There's a race condition here: if the task queue software sets off two of these tasks at the exact same time they'll both get the same old_path out of the database and the race loser's unlink call with fail (orphaning the loser's new path from future unlinking).

Is there a way I can structure this to get around this race? I can throw out just about anything from this current design if needed. Specifically I'm using PostgreSQL, Python and Celery. I understand that I can probably use table-wide locking/change psycopg2's transaction level to SERIALIZABLE but I'm not sure that avoids this race condition. Table-level locking also means I'd have to bring in a new table for each additional task (as to not have them block each other) which doesn't sound too appealing.

Near as I can tell old_path / new_path is a global variable you need synchronised access to. I don't think you can do much better than serializing access to it, although there might be better ways to achieve this than via a database. — millimoose, Sep 17 '12 at 20:14
They're not global variables - all the code here is within a single function scope (the task). — ldrg, Sep 17 '12 at 22:24
The extremely shortened version of my answer: Use PGQ. Queueing is hard. — Craig Ringer, Sep 17 '12 at 23:58

score 5 · Accepted Answer · edited May 23 '17 at 11:45

I strongly recommend that you look into tools that have already solved this problem, like PGQ. Queuing is way harder than you expect. This is not a wheel you want to reinvent.

Concurrency is hard

Mihai's answer looks superficially fine, but falls down somewhat in concurrent operation.
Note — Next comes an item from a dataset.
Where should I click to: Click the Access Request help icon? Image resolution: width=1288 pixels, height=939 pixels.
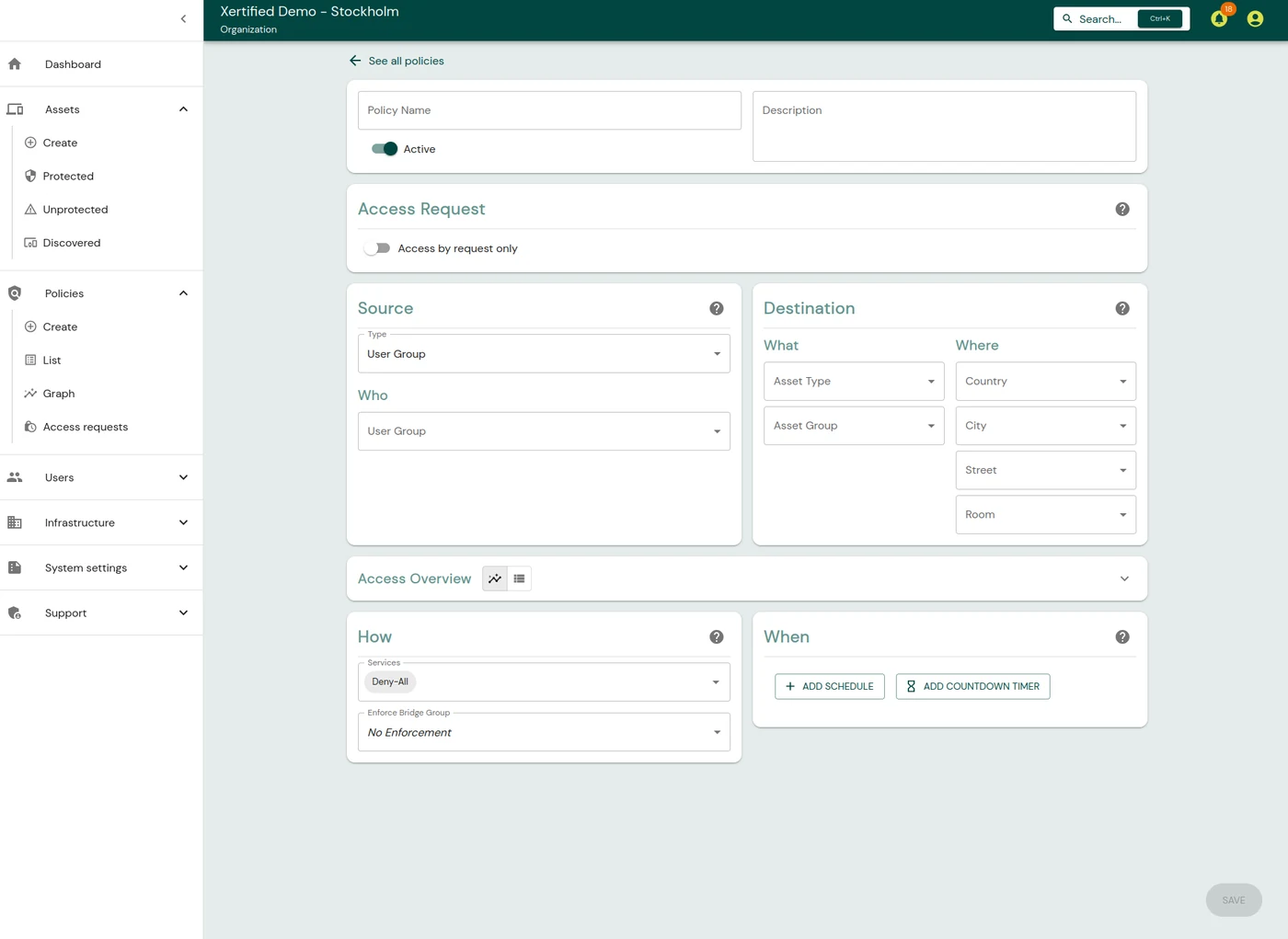1122,209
Two concurrent UPDATEs can pick the same row (which in his example has used_flag = FALSE). One of them will get the lock and proceed. The other will wait until the 1st runs and commits. When the commit occurs the second update will then get the lock, re-check its condition, find no rows match any more, and do nothing. Thus, it's possible - in fact highly likely - for all but one of a set of concurrent updates to return an empty set.

In READ COMMITTED mode you can still get decent results, roughly equivalent to a single session looping over the UPDATE continuously. In SERIALIZABLE mode it'll fail hopelessly. Try it; here's the setup:

CREATE TABLE paths (
    used_flag boolean not null default 'f',
    when_entered timestamptz not null default current_timestamp,
    data text not null
);

INSERT INTO paths (data) VALUES
('aa'),('bb'),('cc'),('dd');

and here's the demo. Try with three concurrent sessions, following along step by step. Do it once in READ COMMITTED then again with all sessions SERIALIZABLE by using BEGIN ISOLATION LEVEL SERIALIZABLE instead of plain BEGIN. Compare the results.

SESSION 1             SESSION2         SESSION 3

BEGIN;
                                       BEGIN;

UPDATE      paths
    SET     used_flag = TRUE
    WHERE   used_flag = FALSE
    RETURNING data;

                      BEGIN;

                      INSERT INTO
                      paths(data)
                      VALUES
                      ('ee'),('ff');      

                      COMMIT;               
                                       UPDATE      paths
                                           SET     used_flag = TRUE
                                           WHERE   used_flag = FALSE
                                           RETURNING data;


                      BEGIN;

                      INSERT INTO
                      paths(data)
                      VALUES
                      ('gg'),('hh');      

                      COMMIT;        

COMMIT;

In READ COMMITTED the first UPDATE succeeds and produces four rows. The second produces the remaining two ee and ff that were inserted and committed after the first update ran. gg and hh are not returned by the second update even though it actually executes after they're committed, because it's already selected its rows and is waiting on a lock by the time they're inserted.

In SERIALIZABLE isolation the 1st UPDATE succeeds and produces four rows. The second fails with ERROR: could not serialize access due to concurrent update. In this case SERIALIZABLE isolation won't help you out, it'll just change the nature of the failure.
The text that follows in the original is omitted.